Analysis of TFEB function in Ksp-Cadherin16 CRE mouse lines to model a particular type of renal cell carcinoma

Abstract

TFE-fusion renal cell carcinomas (TFE-fusion RCCs) are caused by chromosomal translocations that lead to the overexpression of the TFE3 and TFEB genes Kauffman et al, 2014). The mechanisms causing kidney tumour development starting from TFE3/TFEB gene overexpression, remain largely uncharacterized and effective targeted therapies are yet to be identified, hence the need to model these diseases in an experimental animal system (Kauffman et al, 2014). Here we show that kidney-specific TFEB overexpression, in both constitutive and inducible conditional transgenic mouse lines, resulted in a phenotype characterized by renal clear cells, multi-layered basement membranes, severe cystic pathology, and ultimately papillary carcinomas with hepatic metastases. These features closely recapitulate the phenotype observed in both TFEB- and TFE3-mediated human kidney tumors.

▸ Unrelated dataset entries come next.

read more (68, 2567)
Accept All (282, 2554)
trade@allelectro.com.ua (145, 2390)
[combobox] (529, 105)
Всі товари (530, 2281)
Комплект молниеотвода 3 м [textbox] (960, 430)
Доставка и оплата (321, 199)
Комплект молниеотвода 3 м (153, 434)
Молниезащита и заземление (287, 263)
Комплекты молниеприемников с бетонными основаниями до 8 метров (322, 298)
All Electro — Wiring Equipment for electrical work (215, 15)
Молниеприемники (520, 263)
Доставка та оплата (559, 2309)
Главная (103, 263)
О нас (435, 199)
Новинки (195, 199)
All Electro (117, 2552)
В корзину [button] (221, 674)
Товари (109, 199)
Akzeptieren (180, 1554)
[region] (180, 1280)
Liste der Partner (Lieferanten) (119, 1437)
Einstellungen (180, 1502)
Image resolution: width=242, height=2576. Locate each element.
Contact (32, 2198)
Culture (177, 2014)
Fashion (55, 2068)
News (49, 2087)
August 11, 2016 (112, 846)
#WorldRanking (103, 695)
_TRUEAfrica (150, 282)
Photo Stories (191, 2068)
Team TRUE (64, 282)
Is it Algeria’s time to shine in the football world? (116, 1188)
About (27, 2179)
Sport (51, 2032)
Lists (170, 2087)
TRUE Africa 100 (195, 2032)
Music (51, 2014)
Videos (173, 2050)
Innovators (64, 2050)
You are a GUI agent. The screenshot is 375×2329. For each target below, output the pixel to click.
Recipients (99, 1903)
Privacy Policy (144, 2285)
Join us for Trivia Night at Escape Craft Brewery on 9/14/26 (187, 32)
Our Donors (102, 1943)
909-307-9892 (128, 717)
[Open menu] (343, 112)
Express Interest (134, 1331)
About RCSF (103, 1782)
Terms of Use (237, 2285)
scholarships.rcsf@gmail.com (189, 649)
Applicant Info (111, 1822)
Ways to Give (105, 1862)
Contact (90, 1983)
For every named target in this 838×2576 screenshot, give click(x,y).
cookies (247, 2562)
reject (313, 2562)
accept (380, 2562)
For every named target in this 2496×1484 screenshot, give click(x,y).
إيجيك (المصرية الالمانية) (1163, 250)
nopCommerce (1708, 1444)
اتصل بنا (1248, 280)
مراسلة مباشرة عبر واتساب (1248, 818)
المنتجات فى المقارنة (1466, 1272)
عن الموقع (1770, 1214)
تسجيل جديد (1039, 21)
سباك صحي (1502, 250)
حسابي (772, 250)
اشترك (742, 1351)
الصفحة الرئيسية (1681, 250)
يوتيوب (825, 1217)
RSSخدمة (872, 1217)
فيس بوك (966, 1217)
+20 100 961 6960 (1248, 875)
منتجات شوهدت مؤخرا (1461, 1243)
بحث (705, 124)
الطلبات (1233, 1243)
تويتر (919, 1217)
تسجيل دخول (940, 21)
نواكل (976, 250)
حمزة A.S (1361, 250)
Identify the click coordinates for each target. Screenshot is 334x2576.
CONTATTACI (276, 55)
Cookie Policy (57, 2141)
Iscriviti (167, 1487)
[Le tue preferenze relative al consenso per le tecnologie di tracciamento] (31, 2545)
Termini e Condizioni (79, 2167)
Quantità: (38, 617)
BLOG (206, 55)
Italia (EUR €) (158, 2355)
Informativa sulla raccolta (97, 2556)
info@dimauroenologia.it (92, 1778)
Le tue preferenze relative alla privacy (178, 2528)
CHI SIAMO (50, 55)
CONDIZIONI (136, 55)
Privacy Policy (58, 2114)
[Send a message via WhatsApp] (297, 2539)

Analysis of kidney samples from these mice revealed both transcriptional induction of genes belonging to the WNT pathway and enhanced WNT βcatenin signalling. The use of specific WNT signalling inhibitors normalized the proliferation rate of primary kidney cells derived from transgenic mice and significantly rescued the disease phenotype in the mouse model. These data shed new light on the mechanisms underlying TFE-fusion RCCs and suggest a possible therapeutic strategy based on the inhibition of the WNT pathway.